§ **Your instructions**:
Pictures aside, each entry has to be returned exactly as it stands.

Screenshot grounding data
=-=-=-=-=

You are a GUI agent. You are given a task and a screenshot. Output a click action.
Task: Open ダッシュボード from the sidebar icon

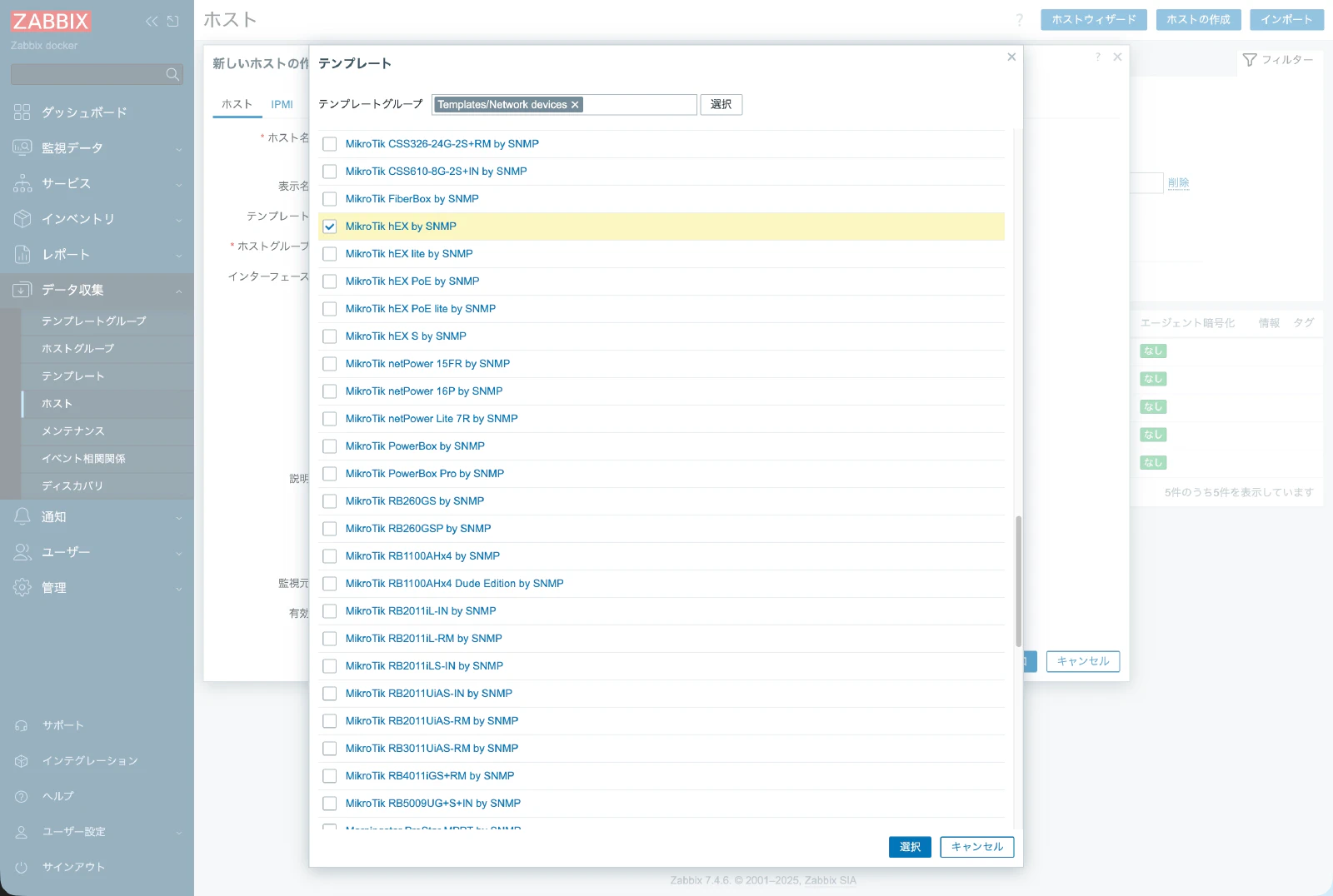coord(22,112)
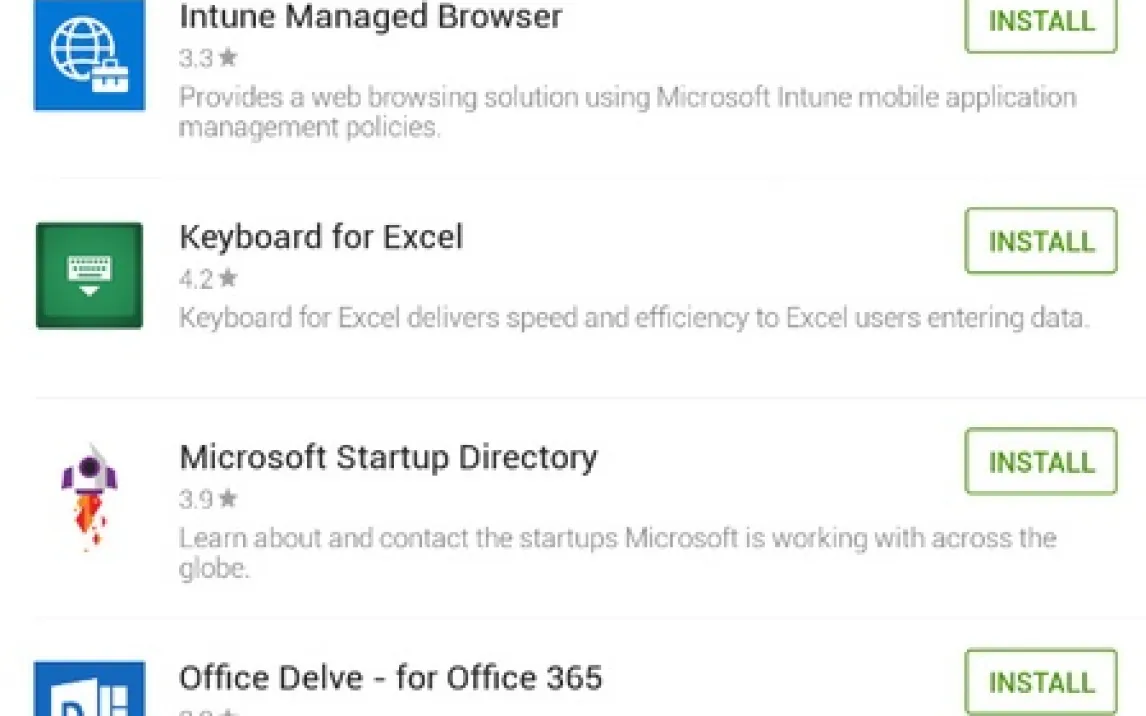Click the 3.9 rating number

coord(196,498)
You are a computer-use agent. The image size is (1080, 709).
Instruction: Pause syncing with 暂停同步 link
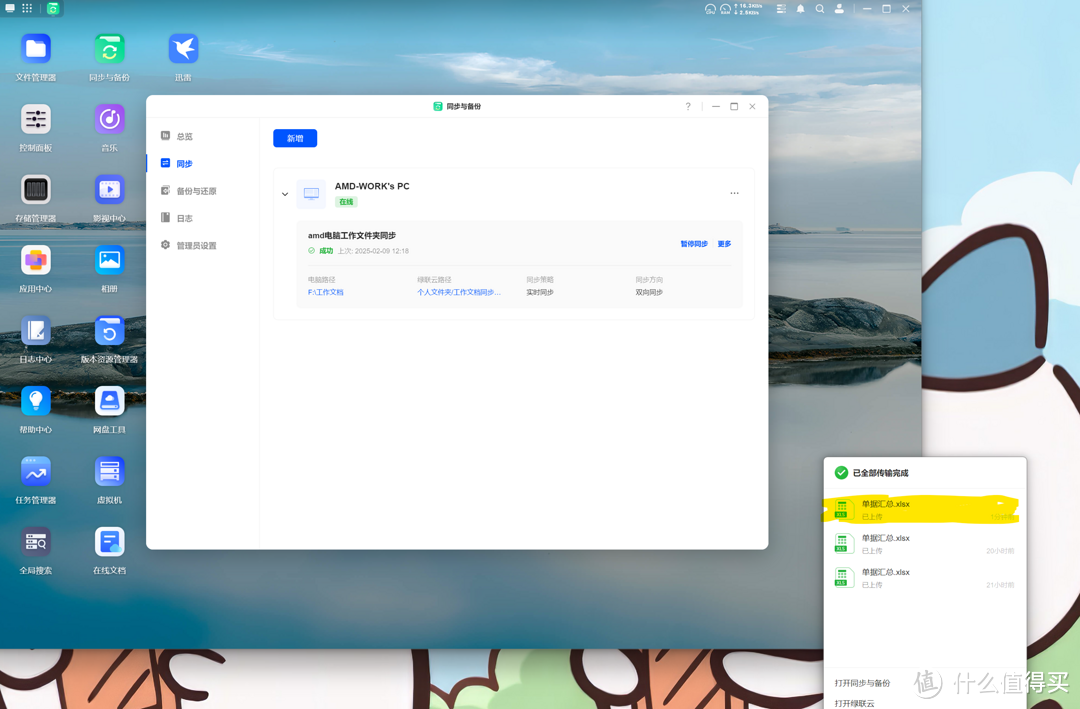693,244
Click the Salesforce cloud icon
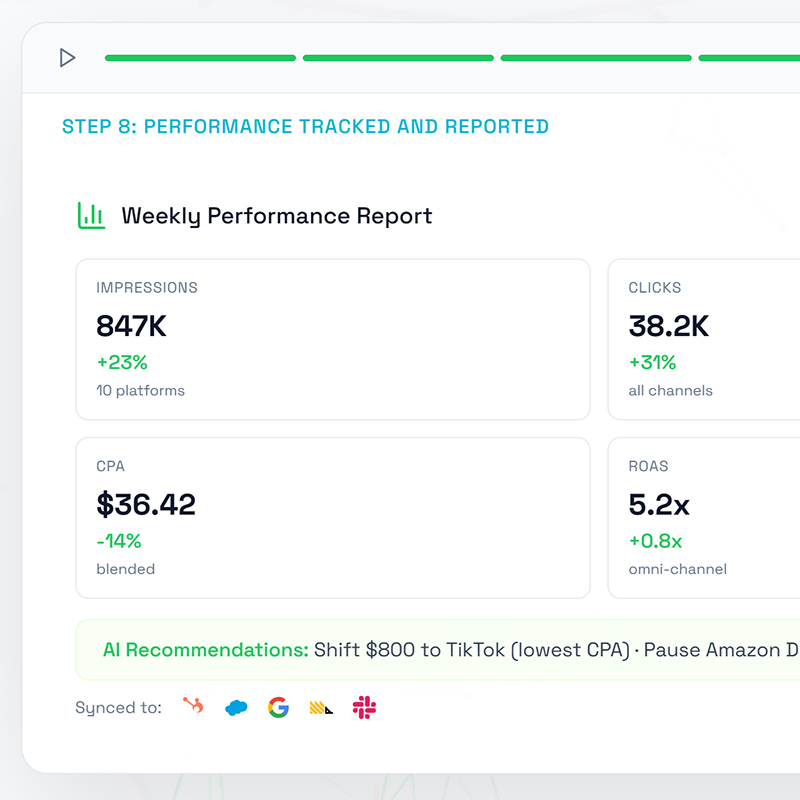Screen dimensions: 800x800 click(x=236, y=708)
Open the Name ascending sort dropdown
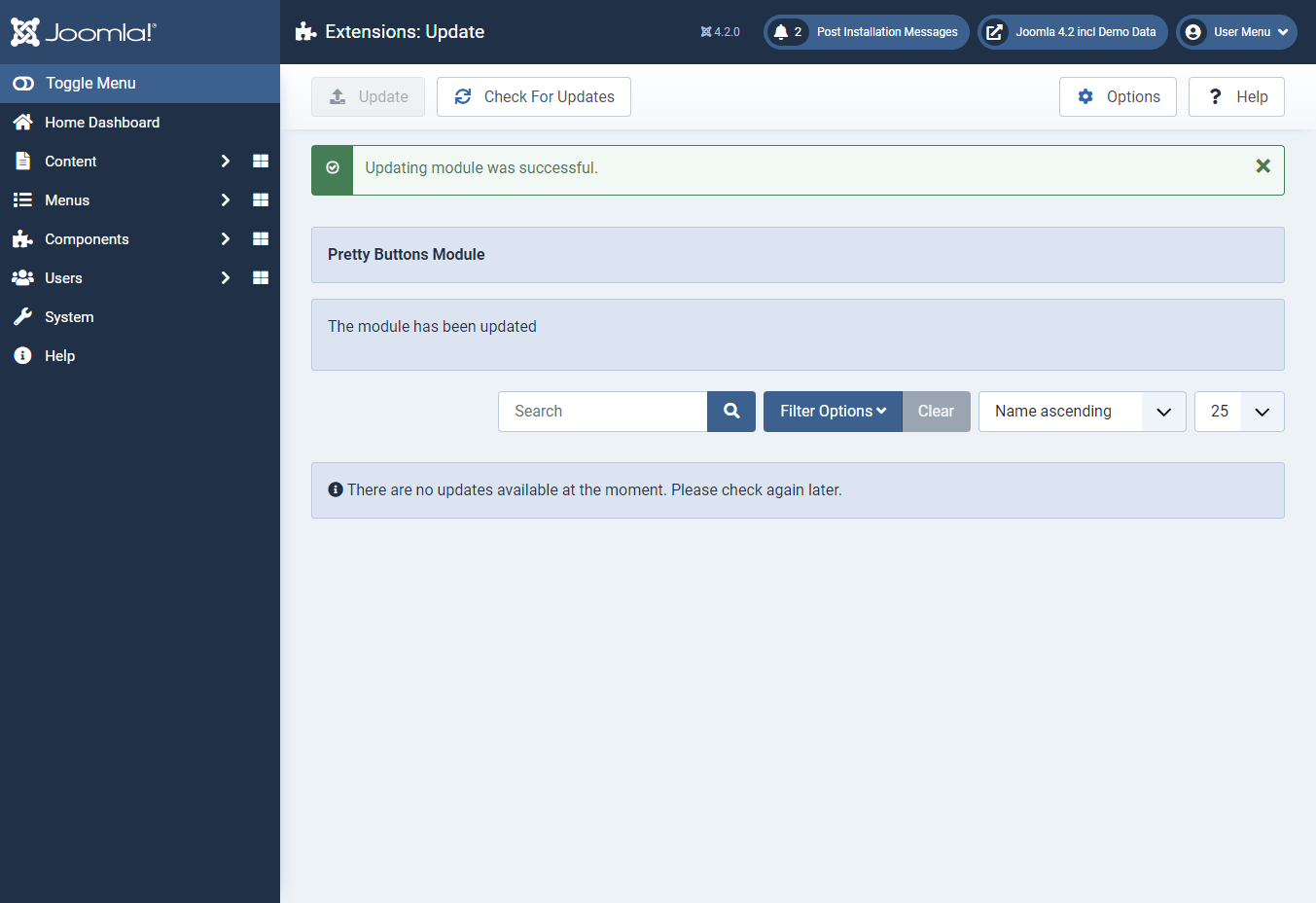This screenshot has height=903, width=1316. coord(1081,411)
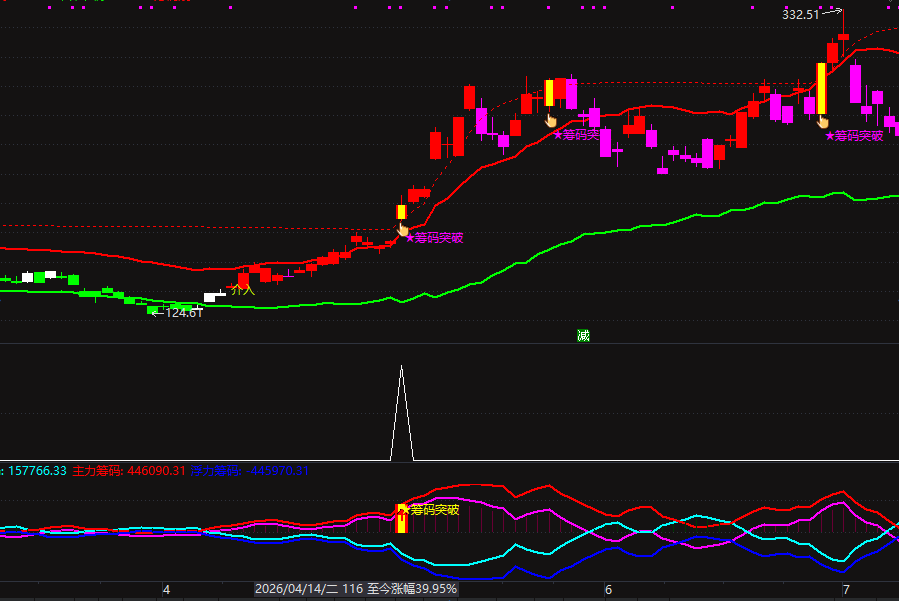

=-=-=-=-=

§ **Solved exercise**:
You are a GUI agent. You are given a task and a screenshot. Output a click action.
Task: Open ダッシュボード from the sidebar icon

coord(22,112)
Click the 3.9 rating number

coord(196,498)
You are a computer-use agent. The image size is (1080, 709).
Instruction: Pause syncing with 暂停同步 link
693,244
Click the Salesforce cloud icon
Screen dimensions: 800x800 click(x=236, y=708)
Open the Name ascending sort dropdown
This screenshot has height=903, width=1316. coord(1081,411)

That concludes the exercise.